Claim Check: Chris Murphy’s Buy-American Initiatives

by Categorized: Claim Check, Employment, Finance, Politics Date:

Since heading to Washington 5 1/2 years ago, U.S. Rep Chris Murphy has made a name for himself trying to strengthen laws favoring U.S. manufacturers over foreign competitors in federal procurement decisions. “Buy American” is frequently described as Murphy’s signature issue – and, not surprisingly, it has featured prominently in his political campaigns, showing up in ads for his 2010 re-election bid, and more recently in his quest to step up to the U.S. Senate.

But persistence  is not the same as tangible, on-the-books success, and Murphy’s latest ad, while technically accurate, sidesteps the fact that his buy-American efforts have yet to yield concrete changes in federal rules on purchasing decisions.

The ad, “George and Marc,” features two factory owners, George Dewey of J. Dewey Manufacturing in Oxford and Marc Nemeth of Jonal Laboratories in Meriden.  “I run a factory here in Connecticut,” Dewey says. And later he adds: “When I needed help I went to Chris.”
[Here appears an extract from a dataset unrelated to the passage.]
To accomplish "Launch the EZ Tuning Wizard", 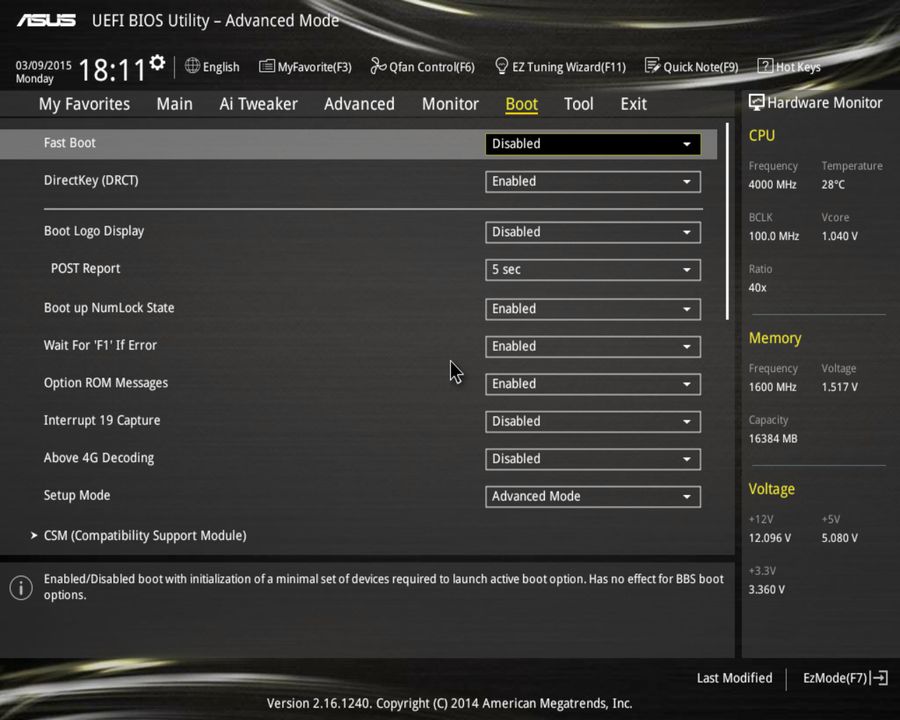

Nemeth chimes in that “no one in Washington fights harder for Connecticut jobs than Chris Murphy.”

Murphy then takes over the screen, touting his record as two newspaper headlines appear: a July 2011 New Haven Register story titled “U.S. Rep Chris Murphy Seeks to Tighten ‘Buy American Act’” and a May 2012 Courant article with the headline “Buy American Amendment Passes House.”
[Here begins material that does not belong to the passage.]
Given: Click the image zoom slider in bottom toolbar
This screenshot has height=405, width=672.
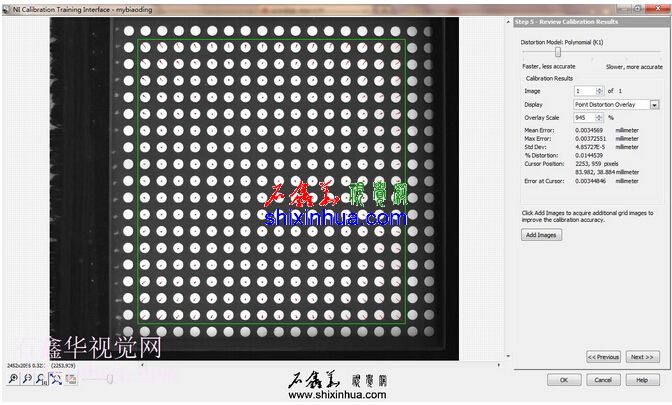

“When manufacturers told me that our military buys too many parts from overseas,” Murphy tells viewers, “I brought Republicans and Democrats together to start bringing those jobs back.”

That claim is accurate. Two years ago, Murphy co-founded the bipartisan Buy American Caucus, made up of lawmakers who support strengthening domestic procurement laws. But the word “start” in Murphy’s quote is critical; while the caucus, and Murphy’s broader efforts, may indeed exist for the purpose of “bringing those jobs back,” that has yet to happen, as none of Murphy’s legislative initiatives have made it into law.

The New Haven Register story reports on an amendment Murphy proposed a year ago that would promote the purchase of American-made goods  by the state Department. But that amendment was dropped from the version of the bill that was approved out of committee.

The Hartford Courant headline accurately reports that an amendment introduced by Murphy was part of the Defense Authorization Act that was approved by the House. But the amendment still needs the support of the Senate, and even if approved, may have less impact than many viewers assume.

Murphy’s amendment does not require federal agencies to give preference to American firms, but rather permits those firms to submit a jobs-impact statement telling agencies the number of jobs that would be created or retained if the firm won the contract. If the legislation is approved, agencies would be permitted, but not required, to consider the impact on local jobs when evaluating bids. Still, that may qualify as a “start.”

Murphy has one more piece of buy-American legislation in play. Factory-owner George Dewey’s quote that he contacted Murphy “when I needed help” is a reference to Dewey’s losing a contract with the Transportation Security Administration to a Virginia firm that sources materials from Korea. That prompted Murphy to introduce the Full Disclosure in Federal Contracting Act , which would attempt to crack down on federal agencies’ granting waivers to federal buy-American laws. In the ad, Dewey praises Murphy as someone who “listens, and get things done,” although the bill is still awaiting action by a House committee.

The “George and Marc” ad obscures the status of Murphy’s specific initiatives in a way that may lead some viewers to conclude he has accomplished more than he has. But Murphy can fairly claim credit for promoting the buy-American agenda, and this ad is careful enough in its language to avoid any false statements.

The ad’s failure to acknowledge the preliminary nature of Murphy’s claimed victories keeps it from earning a top grade. But overall, we rate this ad Generally Accurate.